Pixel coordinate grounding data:
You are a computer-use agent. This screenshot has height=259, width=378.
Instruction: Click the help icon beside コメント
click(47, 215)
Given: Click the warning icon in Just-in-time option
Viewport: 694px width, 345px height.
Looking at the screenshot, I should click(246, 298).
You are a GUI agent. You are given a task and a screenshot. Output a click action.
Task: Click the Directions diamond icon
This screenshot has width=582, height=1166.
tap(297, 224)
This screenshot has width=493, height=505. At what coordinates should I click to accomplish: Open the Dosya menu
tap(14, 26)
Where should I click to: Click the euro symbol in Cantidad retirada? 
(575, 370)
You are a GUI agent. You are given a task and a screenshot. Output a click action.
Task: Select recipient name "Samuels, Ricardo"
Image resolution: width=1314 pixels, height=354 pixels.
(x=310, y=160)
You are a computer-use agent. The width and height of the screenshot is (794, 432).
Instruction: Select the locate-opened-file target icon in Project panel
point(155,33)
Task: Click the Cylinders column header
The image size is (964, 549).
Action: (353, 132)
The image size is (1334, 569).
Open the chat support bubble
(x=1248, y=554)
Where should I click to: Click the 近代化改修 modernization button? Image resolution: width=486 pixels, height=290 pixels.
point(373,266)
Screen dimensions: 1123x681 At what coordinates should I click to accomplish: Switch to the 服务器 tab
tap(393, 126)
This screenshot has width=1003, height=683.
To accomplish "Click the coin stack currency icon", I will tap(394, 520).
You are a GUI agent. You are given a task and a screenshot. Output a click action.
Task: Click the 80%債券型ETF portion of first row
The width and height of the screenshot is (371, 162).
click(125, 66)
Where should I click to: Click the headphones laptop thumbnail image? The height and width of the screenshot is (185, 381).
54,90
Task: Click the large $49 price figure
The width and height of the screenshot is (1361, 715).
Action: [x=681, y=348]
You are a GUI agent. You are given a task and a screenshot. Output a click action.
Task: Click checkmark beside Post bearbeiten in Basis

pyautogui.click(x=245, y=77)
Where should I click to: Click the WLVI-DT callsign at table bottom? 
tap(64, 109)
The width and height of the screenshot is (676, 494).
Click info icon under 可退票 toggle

> **Exercise**
Locate the lines above that hold the word "computer". Show every one of them.

> **Final answer**
You are a computer-use agent. This screenshot has height=259, width=378.
You are a computer-use agent. The width and height of the screenshot is (794, 432).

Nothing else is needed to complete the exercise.